Uma série de razões leva empresas de alta tecnologia a implantar laboratórios e núcleos de pesquisa em lugares como o parque da Ilha do Fundão. Uma delas é a proximidade com a universidade, que garante os cérebros necessários à empreitada e ainda estimula a troca de conhecimento entre pesquisadores acadêmicos e de empresas privadas. “Tentamos esse tipo de relacionamento em outros lugares, como a Universidade de São Paulo, e não tivemos sucesso. Aqui, a relação é bem próxima”, diz Maurício Lima, diretor da Ilos, que atua na área de logística e suprimentos.

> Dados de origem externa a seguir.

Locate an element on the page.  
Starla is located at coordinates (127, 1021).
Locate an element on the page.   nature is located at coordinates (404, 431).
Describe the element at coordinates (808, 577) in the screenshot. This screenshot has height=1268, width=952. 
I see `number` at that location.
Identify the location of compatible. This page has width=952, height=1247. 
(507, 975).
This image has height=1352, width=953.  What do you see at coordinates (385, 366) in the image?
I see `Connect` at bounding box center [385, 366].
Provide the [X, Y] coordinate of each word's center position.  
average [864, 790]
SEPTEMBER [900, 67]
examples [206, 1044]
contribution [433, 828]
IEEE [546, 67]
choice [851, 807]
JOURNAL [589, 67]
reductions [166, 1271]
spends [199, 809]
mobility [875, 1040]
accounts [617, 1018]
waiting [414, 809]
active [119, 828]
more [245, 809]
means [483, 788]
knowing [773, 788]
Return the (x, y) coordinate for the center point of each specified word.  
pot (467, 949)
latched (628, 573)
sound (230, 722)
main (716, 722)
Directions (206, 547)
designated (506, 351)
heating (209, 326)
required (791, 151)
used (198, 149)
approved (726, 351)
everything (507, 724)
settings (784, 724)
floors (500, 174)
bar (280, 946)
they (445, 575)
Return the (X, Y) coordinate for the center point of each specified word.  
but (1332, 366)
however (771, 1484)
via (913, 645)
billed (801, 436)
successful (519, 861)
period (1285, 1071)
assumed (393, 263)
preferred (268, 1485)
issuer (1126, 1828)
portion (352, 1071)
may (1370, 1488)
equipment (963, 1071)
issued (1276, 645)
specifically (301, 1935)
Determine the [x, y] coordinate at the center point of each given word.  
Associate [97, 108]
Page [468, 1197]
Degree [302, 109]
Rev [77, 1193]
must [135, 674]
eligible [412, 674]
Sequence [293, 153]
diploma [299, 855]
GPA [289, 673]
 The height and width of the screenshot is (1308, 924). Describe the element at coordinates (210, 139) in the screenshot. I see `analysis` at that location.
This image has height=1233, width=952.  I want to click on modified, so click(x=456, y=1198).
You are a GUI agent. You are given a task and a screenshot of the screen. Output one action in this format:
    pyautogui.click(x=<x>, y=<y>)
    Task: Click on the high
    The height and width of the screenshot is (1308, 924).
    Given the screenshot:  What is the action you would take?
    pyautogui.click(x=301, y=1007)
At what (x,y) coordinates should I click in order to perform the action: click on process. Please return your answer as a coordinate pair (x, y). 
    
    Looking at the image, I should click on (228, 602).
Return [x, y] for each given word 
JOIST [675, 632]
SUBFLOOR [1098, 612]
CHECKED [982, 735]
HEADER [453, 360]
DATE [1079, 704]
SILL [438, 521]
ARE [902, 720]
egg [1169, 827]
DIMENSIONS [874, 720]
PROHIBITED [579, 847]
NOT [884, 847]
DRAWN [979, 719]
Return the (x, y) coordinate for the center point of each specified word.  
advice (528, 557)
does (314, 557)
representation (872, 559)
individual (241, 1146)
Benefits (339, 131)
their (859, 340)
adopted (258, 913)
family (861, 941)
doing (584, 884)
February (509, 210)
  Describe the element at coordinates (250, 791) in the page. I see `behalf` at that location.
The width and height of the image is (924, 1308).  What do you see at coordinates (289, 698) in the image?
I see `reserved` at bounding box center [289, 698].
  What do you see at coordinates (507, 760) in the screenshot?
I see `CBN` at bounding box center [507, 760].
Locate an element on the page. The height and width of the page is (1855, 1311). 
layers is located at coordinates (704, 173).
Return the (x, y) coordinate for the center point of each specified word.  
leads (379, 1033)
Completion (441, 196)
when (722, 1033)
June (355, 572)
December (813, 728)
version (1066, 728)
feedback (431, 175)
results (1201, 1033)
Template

No entanto, o principal motivo para as firmas estrangeiras fincarem raízes ali é a exigência do governo brasileiro de que pelo menos 65% de bens e serviços fornecidos à Petrobras sejam produzidos no país. A vizinhança com o colosso petrolífero, que tem no local sua maior unidade de pesquisa, o Cenpes, dá mais agilidade aos fornecedores para adequar-se às suas necessidades.
Embora criticado, trata-se de um modelo que, ao menos nesse caso, se mostrou eficiente em atrair investimentos e mão de obra qualificada. A questão aqui é o descompasso entre as altas aspirações do complexo e a instalação de uma infraestrutura decente. Ainda hoje, chegar ou sair do câmpus nos horários de pico é um martírio, em função da demanda de tráfego. Para resolver o gargalo, a Petrobras aplicou 200 milhões de reais na construção de uma ponte recentemente inaugurada. A Light promete para os próximos dias a solução dos problemas de energia, da mesma forma que as operadoras de telefonia. Os barracos e a água pútrida, porém, continuarão por lá, deixando os laboratórios reluzentes mais próximos das misérias terceiro-mundistas do que da opulência das potências do petróleo.